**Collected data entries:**
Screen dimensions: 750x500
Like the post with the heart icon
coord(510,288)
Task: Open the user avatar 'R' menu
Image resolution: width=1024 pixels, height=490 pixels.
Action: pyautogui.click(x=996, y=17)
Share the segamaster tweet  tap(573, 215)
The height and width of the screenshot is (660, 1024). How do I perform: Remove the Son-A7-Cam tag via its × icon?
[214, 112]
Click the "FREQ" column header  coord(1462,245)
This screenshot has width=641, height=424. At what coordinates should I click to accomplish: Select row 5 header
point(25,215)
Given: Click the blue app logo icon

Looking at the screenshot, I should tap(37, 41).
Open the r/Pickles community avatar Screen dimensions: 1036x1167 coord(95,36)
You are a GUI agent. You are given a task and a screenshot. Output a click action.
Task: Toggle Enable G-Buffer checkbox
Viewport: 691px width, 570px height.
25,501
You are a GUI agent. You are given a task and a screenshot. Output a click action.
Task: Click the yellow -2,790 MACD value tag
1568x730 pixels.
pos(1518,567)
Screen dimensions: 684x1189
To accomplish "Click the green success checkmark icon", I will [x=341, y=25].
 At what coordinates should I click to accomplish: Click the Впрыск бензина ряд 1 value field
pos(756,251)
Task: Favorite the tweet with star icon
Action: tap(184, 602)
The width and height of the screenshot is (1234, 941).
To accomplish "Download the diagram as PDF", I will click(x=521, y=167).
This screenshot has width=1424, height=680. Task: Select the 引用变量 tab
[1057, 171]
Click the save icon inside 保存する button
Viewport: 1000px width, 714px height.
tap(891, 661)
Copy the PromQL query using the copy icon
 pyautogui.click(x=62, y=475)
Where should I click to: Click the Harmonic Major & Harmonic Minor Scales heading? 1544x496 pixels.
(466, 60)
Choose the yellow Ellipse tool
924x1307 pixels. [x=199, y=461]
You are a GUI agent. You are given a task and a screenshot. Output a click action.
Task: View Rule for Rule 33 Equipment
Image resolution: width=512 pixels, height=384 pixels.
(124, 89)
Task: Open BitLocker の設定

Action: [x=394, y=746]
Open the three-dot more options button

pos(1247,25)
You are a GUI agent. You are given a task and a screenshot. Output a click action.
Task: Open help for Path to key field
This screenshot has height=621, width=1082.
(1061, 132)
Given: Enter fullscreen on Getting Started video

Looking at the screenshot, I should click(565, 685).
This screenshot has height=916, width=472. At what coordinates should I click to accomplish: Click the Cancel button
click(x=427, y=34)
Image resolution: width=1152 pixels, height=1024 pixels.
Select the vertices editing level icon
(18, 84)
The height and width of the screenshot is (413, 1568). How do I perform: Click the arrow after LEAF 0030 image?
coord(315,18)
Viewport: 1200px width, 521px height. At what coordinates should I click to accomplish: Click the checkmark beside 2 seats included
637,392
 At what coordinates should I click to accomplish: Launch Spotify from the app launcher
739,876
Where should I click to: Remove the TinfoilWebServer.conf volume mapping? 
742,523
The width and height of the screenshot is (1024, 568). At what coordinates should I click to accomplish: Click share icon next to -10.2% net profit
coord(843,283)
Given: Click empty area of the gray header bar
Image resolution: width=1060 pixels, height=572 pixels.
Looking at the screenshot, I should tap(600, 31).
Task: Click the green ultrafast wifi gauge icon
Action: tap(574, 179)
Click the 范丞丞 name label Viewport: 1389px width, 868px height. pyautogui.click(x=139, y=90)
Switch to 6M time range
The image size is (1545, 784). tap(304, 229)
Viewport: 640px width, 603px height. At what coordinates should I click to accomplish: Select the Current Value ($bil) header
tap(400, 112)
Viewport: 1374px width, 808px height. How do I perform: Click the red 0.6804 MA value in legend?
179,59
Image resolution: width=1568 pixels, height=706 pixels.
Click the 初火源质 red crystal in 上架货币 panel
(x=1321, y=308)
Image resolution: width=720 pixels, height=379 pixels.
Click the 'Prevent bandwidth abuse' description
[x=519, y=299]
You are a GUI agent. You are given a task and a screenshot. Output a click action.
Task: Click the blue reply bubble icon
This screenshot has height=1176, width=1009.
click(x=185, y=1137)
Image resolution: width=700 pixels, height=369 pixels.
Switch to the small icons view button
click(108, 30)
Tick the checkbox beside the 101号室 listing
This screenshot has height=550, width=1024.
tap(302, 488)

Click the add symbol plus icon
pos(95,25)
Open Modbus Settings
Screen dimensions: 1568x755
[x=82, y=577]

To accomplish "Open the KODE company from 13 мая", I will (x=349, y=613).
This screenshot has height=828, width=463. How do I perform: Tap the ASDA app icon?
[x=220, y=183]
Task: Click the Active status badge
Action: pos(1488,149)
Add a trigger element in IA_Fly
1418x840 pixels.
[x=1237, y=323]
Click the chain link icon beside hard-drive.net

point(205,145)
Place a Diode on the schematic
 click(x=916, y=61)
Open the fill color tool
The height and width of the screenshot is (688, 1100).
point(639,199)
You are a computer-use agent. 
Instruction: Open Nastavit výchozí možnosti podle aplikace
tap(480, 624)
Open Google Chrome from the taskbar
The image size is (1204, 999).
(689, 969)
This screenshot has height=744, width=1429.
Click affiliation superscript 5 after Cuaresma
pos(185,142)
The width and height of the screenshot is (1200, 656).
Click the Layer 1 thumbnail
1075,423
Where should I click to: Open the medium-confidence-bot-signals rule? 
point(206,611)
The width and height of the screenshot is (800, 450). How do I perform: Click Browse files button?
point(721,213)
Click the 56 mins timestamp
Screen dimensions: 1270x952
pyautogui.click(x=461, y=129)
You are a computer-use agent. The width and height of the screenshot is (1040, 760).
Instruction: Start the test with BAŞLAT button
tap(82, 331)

**What needs to be done:** Word for word, write out each record shown above.

**Answer to this exercise:**
Screen dimensions: 750x500
Like the post with the heart icon
coord(510,288)
Task: Open the user avatar 'R' menu
Image resolution: width=1024 pixels, height=490 pixels.
Action: pyautogui.click(x=996, y=17)
Share the segamaster tweet  tap(573, 215)
The height and width of the screenshot is (660, 1024). How do I perform: Remove the Son-A7-Cam tag via its × icon?
[214, 112]
Click the "FREQ" column header  coord(1462,245)
This screenshot has width=641, height=424. At what coordinates should I click to accomplish: Select row 5 header
point(25,215)
Given: Click the blue app logo icon

Looking at the screenshot, I should tap(37, 41).
Open the r/Pickles community avatar Screen dimensions: 1036x1167 coord(95,36)
You are a GUI agent. You are given a task and a screenshot. Output a click action.
Task: Toggle Enable G-Buffer checkbox
Viewport: 691px width, 570px height.
25,501
You are a GUI agent. You are given a task and a screenshot. Output a click action.
Task: Click the yellow -2,790 MACD value tag
1568x730 pixels.
pos(1518,567)
Screen dimensions: 684x1189
To accomplish "Click the green success checkmark icon", I will [x=341, y=25].
 At what coordinates should I click to accomplish: Click the Впрыск бензина ряд 1 value field
pos(756,251)
Task: Favorite the tweet with star icon
Action: tap(184, 602)
The width and height of the screenshot is (1234, 941).
To accomplish "Download the diagram as PDF", I will click(x=521, y=167).
This screenshot has width=1424, height=680. Task: Select the 引用变量 tab
[1057, 171]
Click the save icon inside 保存する button
Viewport: 1000px width, 714px height.
tap(891, 661)
Copy the PromQL query using the copy icon
 pyautogui.click(x=62, y=475)
Where should I click to: Click the Harmonic Major & Harmonic Minor Scales heading? 1544x496 pixels.
(466, 60)
Choose the yellow Ellipse tool
924x1307 pixels. [x=199, y=461]
You are a GUI agent. You are given a task and a screenshot. Output a click action.
Task: View Rule for Rule 33 Equipment
Image resolution: width=512 pixels, height=384 pixels.
(124, 89)
Task: Open BitLocker の設定

Action: [x=394, y=746]
Open the three-dot more options button

pos(1247,25)
You are a GUI agent. You are given a task and a screenshot. Output a click action.
Task: Open help for Path to key field
This screenshot has height=621, width=1082.
(1061, 132)
Given: Enter fullscreen on Getting Started video

Looking at the screenshot, I should click(565, 685).
This screenshot has height=916, width=472. At what coordinates should I click to accomplish: Click the Cancel button
click(x=427, y=34)
Image resolution: width=1152 pixels, height=1024 pixels.
Select the vertices editing level icon
(18, 84)
The height and width of the screenshot is (413, 1568). How do I perform: Click the arrow after LEAF 0030 image?
coord(315,18)
Viewport: 1200px width, 521px height. At what coordinates should I click to accomplish: Click the checkmark beside 2 seats included
637,392
 At what coordinates should I click to accomplish: Launch Spotify from the app launcher
739,876
Where should I click to: Remove the TinfoilWebServer.conf volume mapping? 
742,523
The width and height of the screenshot is (1024, 568). At what coordinates should I click to accomplish: Click share icon next to -10.2% net profit
coord(843,283)
Given: Click empty area of the gray header bar
Image resolution: width=1060 pixels, height=572 pixels.
Looking at the screenshot, I should tap(600, 31).
Task: Click the green ultrafast wifi gauge icon
Action: tap(574, 179)
Click the 范丞丞 name label Viewport: 1389px width, 868px height. pyautogui.click(x=139, y=90)
Switch to 6M time range
The image size is (1545, 784). tap(304, 229)
Viewport: 640px width, 603px height. At what coordinates should I click to accomplish: Select the Current Value ($bil) header
tap(400, 112)
Viewport: 1374px width, 808px height. How do I perform: Click the red 0.6804 MA value in legend?
179,59
Image resolution: width=1568 pixels, height=706 pixels.
Click the 初火源质 red crystal in 上架货币 panel
(x=1321, y=308)
Image resolution: width=720 pixels, height=379 pixels.
Click the 'Prevent bandwidth abuse' description
[x=519, y=299]
You are a GUI agent. You are given a task and a screenshot. Output a click action.
Task: Click the blue reply bubble icon
This screenshot has height=1176, width=1009.
click(x=185, y=1137)
Image resolution: width=700 pixels, height=369 pixels.
Switch to the small icons view button
click(108, 30)
Tick the checkbox beside the 101号室 listing
This screenshot has height=550, width=1024.
tap(302, 488)

Click the add symbol plus icon
pos(95,25)
Open Modbus Settings
Screen dimensions: 1568x755
[x=82, y=577]

To accomplish "Open the KODE company from 13 мая", I will (x=349, y=613).
This screenshot has height=828, width=463. How do I perform: Tap the ASDA app icon?
[x=220, y=183]
Task: Click the Active status badge
Action: pos(1488,149)
Add a trigger element in IA_Fly
1418x840 pixels.
[x=1237, y=323]
Click the chain link icon beside hard-drive.net

point(205,145)
Place a Diode on the schematic
 click(x=916, y=61)
Open the fill color tool
The height and width of the screenshot is (688, 1100).
point(639,199)
You are a computer-use agent. 
Instruction: Open Nastavit výchozí možnosti podle aplikace
tap(480, 624)
Open Google Chrome from the taskbar
The image size is (1204, 999).
(689, 969)
This screenshot has height=744, width=1429.
Click affiliation superscript 5 after Cuaresma
pos(185,142)
The width and height of the screenshot is (1200, 656).
Click the Layer 1 thumbnail
1075,423
Where should I click to: Open the medium-confidence-bot-signals rule? 
point(206,611)
The width and height of the screenshot is (800, 450). How do I perform: Click Browse files button?
point(721,213)
Click the 56 mins timestamp
Screen dimensions: 1270x952
pyautogui.click(x=461, y=129)
You are a computer-use agent. The width and height of the screenshot is (1040, 760).
Instruction: Start the test with BAŞLAT button
tap(82, 331)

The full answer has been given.